─── Record extracts

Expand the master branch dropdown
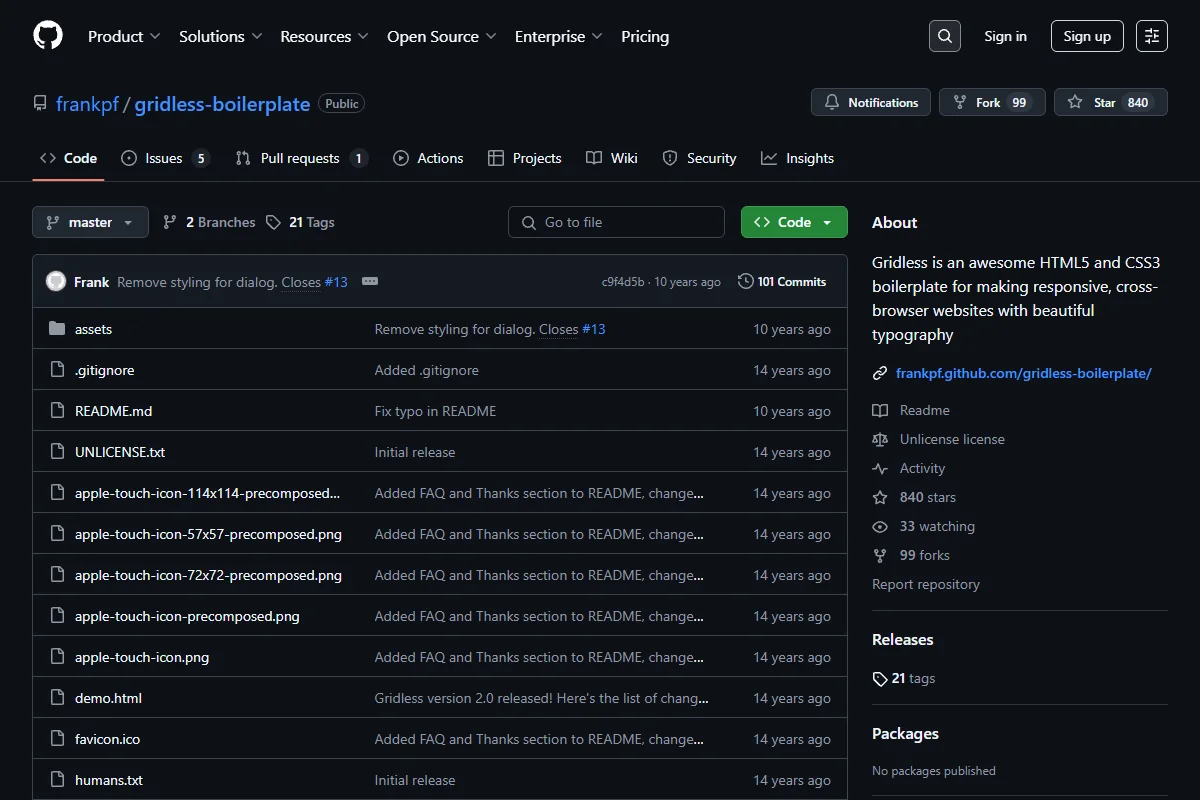The width and height of the screenshot is (1200, 800). click(90, 222)
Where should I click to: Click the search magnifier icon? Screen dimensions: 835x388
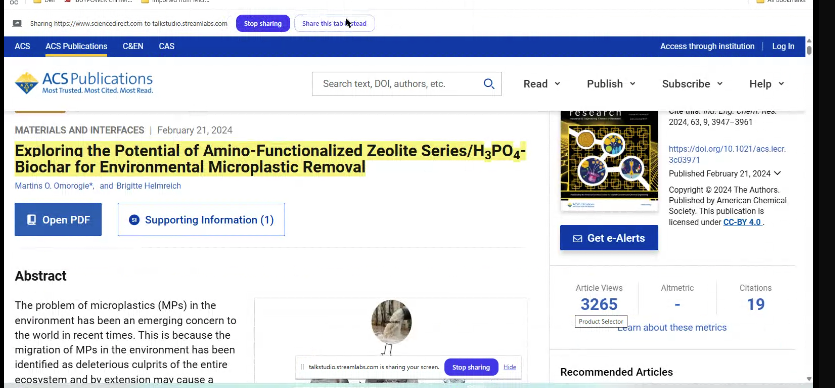pos(488,84)
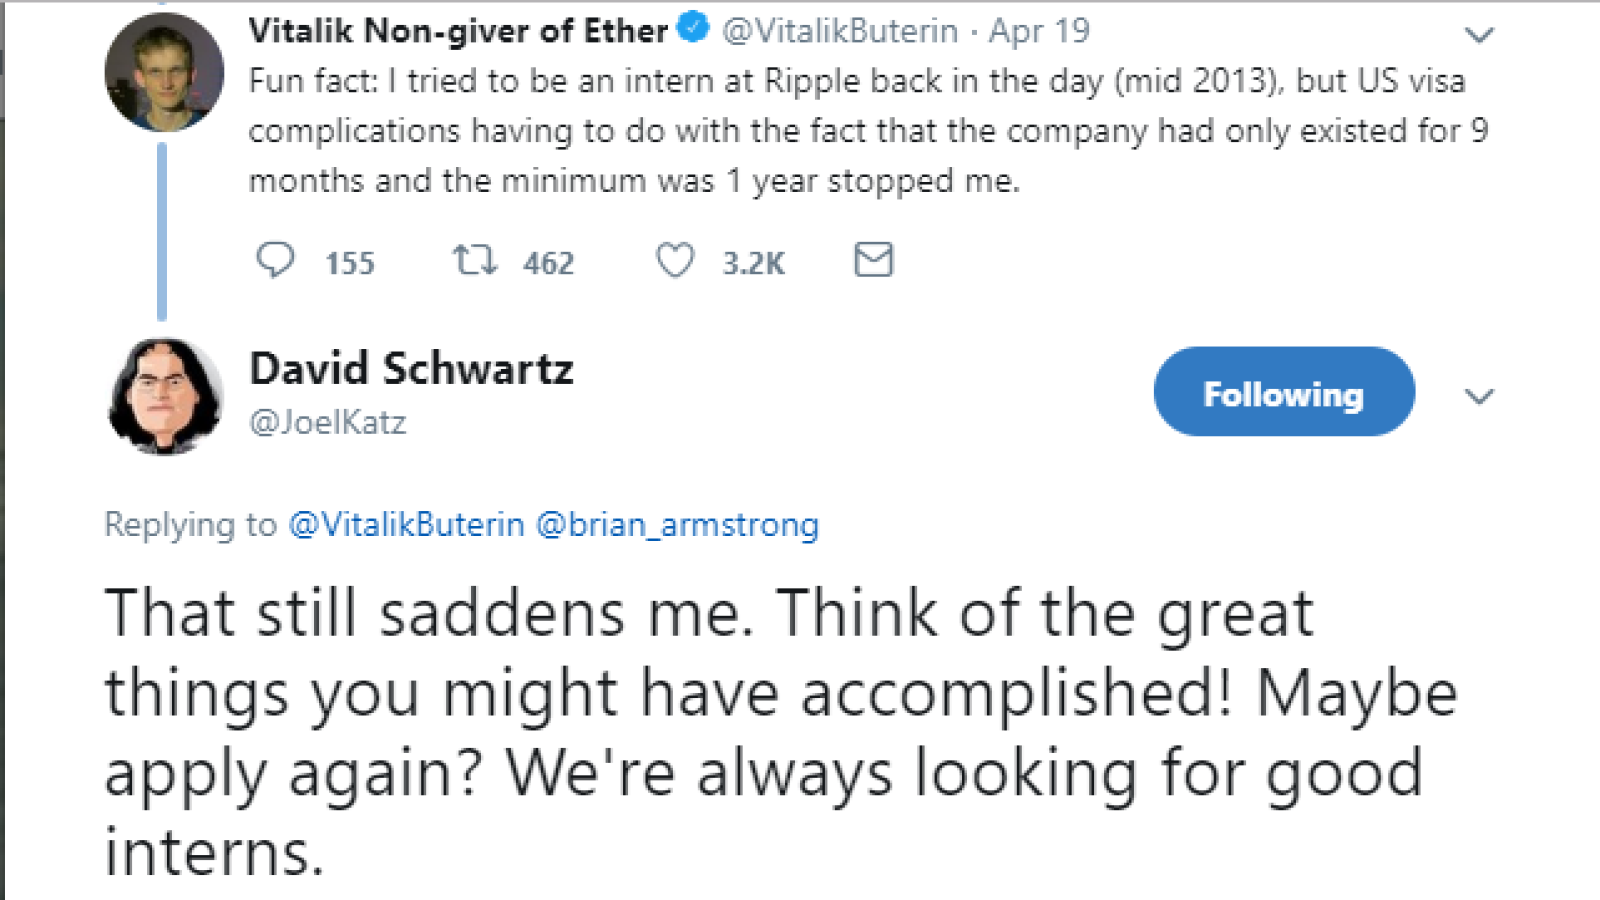Click the David Schwartz display name
1600x900 pixels.
click(x=411, y=369)
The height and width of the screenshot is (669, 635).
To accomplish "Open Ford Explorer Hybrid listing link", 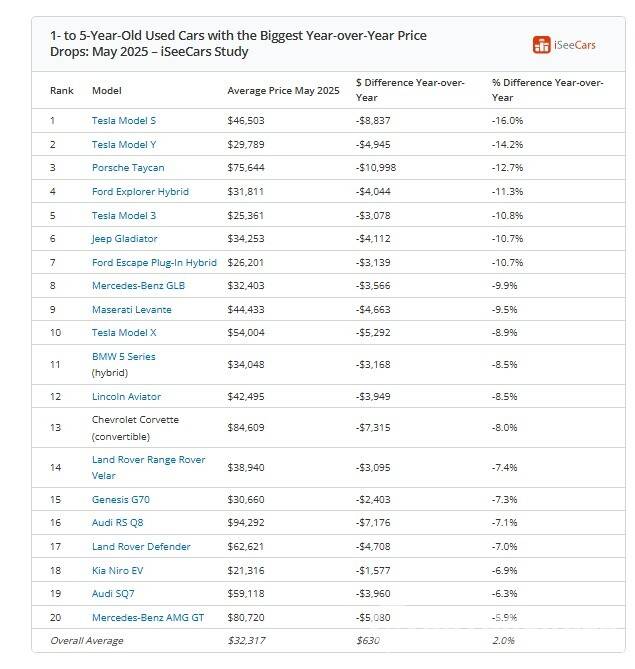I will coord(140,192).
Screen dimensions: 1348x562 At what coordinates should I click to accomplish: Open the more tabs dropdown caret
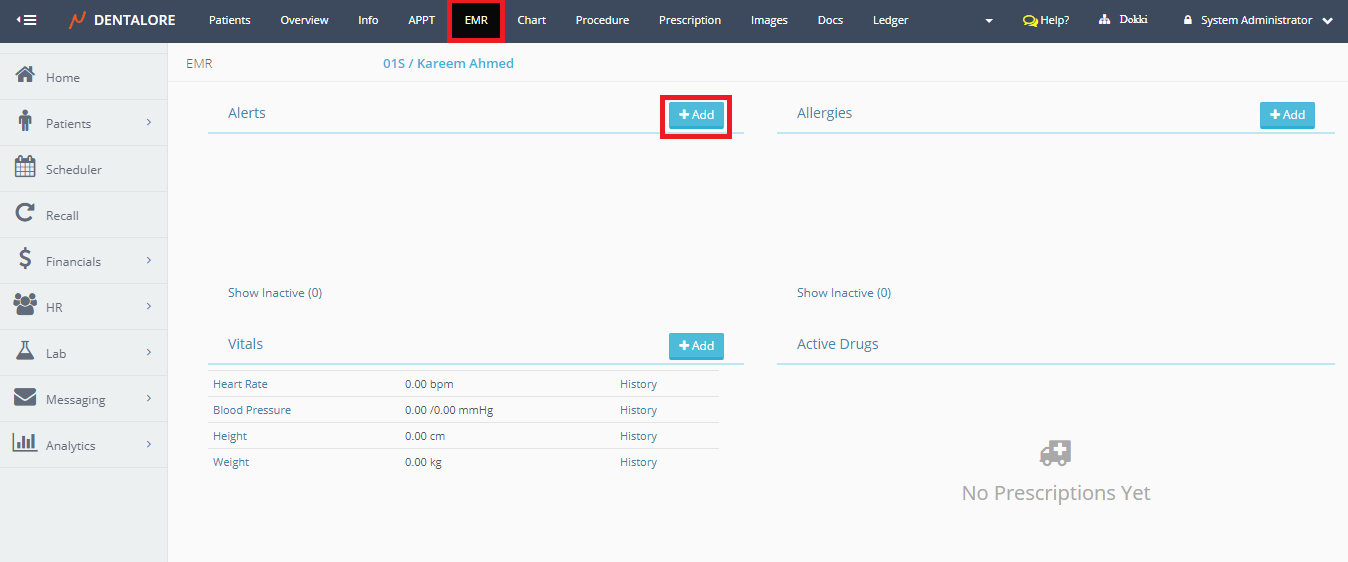coord(989,21)
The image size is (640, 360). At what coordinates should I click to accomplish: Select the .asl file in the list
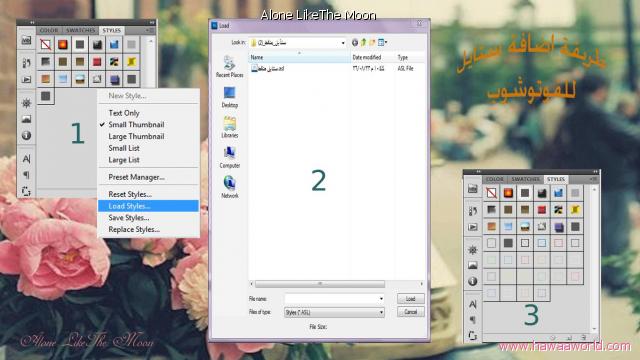coord(268,69)
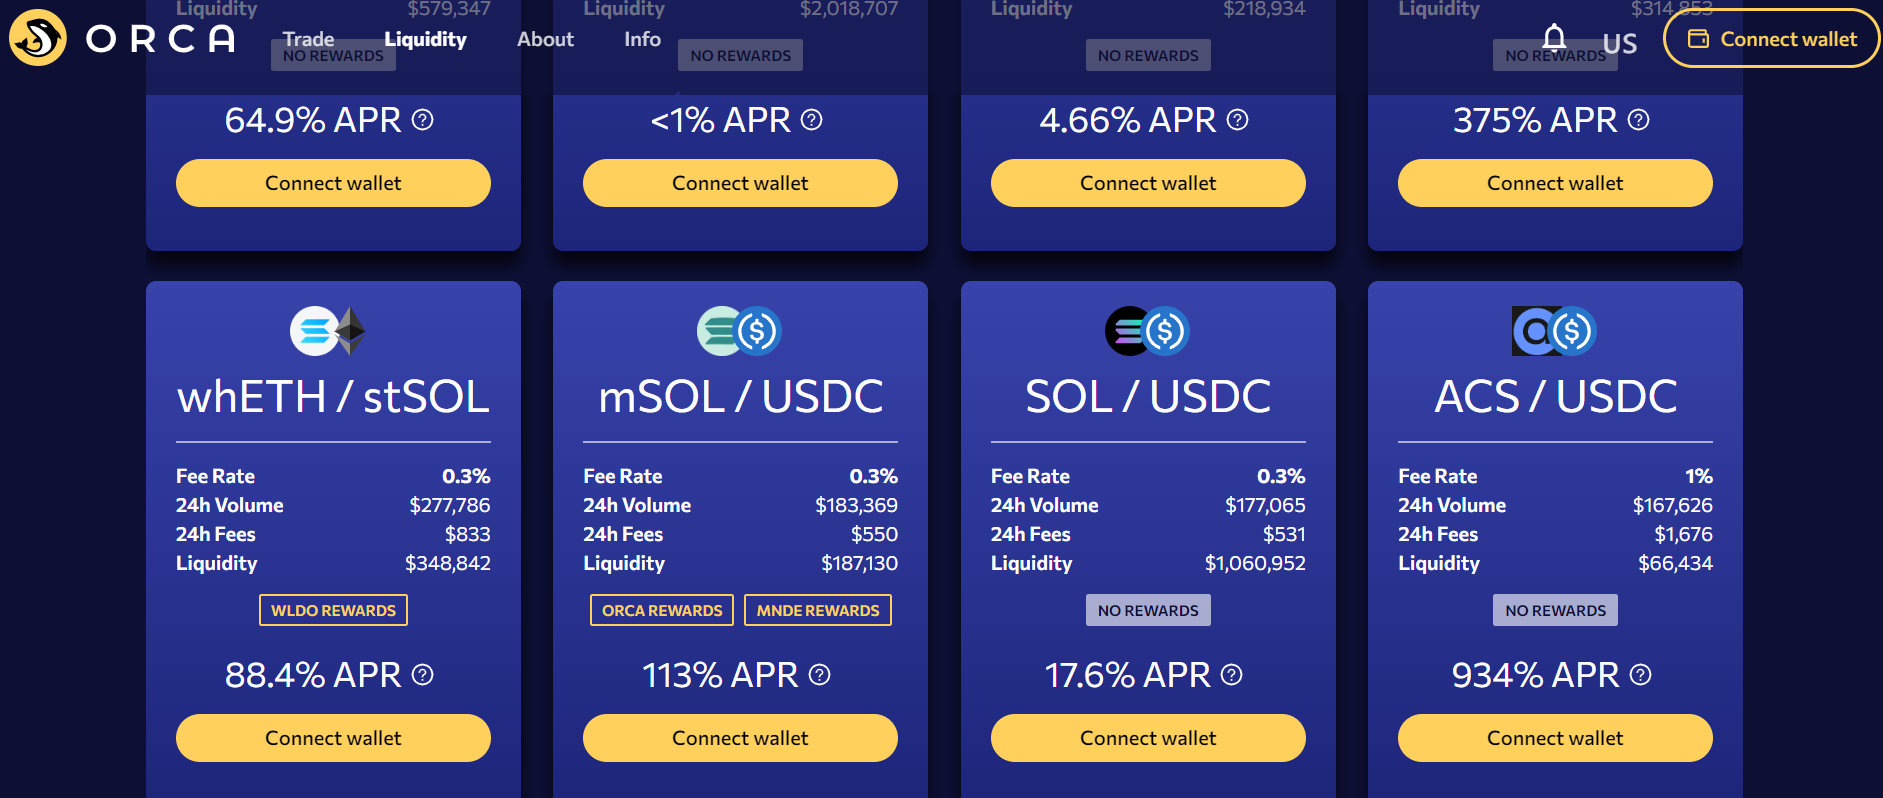Viewport: 1883px width, 798px height.
Task: Click the MNDE REWARDS badge
Action: 818,610
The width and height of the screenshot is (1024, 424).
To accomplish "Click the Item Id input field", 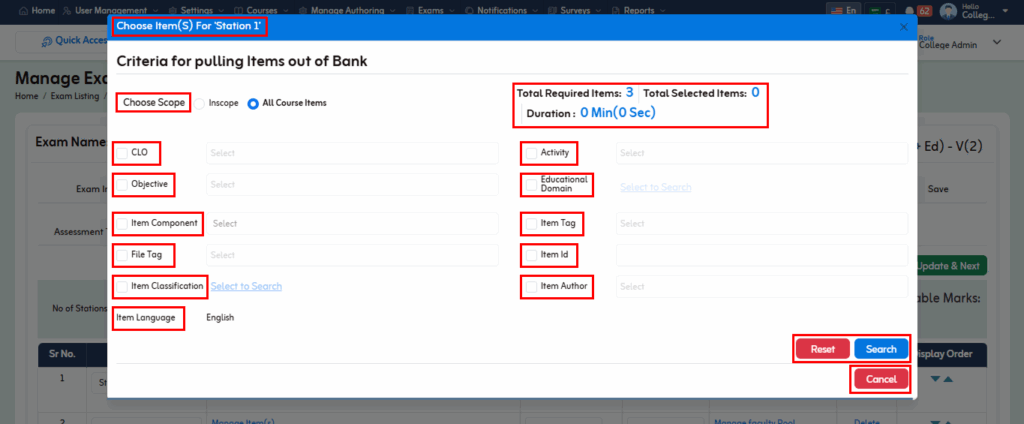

──────

- _Work instruction_:
Take the line that contains "The width and height of the screenshot is (1024, 424)." and every line after it down to the last line of the entries above, and output them exactly, with nothing else and no pictures.

- _Answer space_:
The width and height of the screenshot is (1024, 424).
To accomplish "Click the Item Id input field", 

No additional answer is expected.